James Bond is a bit like the American hero, Homer Simpson. Each has got an attractive, amusing good nature that in the end he never betrays or even compromises (in that regard, some see both as cartoon-like). Bond is as good as — no, he's better than — the professionals he works with but he always goes about his job with the joy of an amateur (a true amateur knows he cannot control everything). Ronald Reagan liked James Bond, and I imagine Bond would have liked Reagan.
There is no denying that Bond has a few vices. Yet, as Mark Steyn points out, James Bond is not Bill Clinton, who would spend "so much time in meaningless sexual encounters he [would fail] to get the bad guy." When Bond engages a woman, his doing so never threatens the marital or just order.
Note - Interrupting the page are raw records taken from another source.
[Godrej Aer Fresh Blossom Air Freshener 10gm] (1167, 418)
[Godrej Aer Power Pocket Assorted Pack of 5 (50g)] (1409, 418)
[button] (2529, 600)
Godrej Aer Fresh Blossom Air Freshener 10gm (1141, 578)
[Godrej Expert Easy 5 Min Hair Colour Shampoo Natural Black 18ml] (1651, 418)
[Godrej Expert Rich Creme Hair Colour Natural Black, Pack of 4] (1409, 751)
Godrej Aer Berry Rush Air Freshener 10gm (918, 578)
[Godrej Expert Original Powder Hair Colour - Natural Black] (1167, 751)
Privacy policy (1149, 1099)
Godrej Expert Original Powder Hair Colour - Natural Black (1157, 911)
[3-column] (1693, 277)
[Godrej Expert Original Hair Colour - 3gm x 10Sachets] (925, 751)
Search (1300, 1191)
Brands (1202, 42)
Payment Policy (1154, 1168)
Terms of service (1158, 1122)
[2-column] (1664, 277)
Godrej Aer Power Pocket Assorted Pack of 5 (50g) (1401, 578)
Rather, his amorous engagements usually upset a tyrant's order and plan, and therefore have a rough justice to them.
Justice (based not on the imagined equality of all nations or cultures but on the self-evident truth "that all men are created equal" and therefore free) makes sense of Bond's treating tyrannies badly and democracies well — even when the democracies treat him shabbily and seem to have changed. It's justice, the political virtue, that entitles Bond to carry a license to kill, for there are things fair to kill and right to die for. Bond sees justice up at the peak of democracy and as its true paternity; it's what Bond serves to protect; it's what — in much more than a monetary sense — he's bonded to. It is good for us, therefore, to feature and to celebrate Bond, James Bond.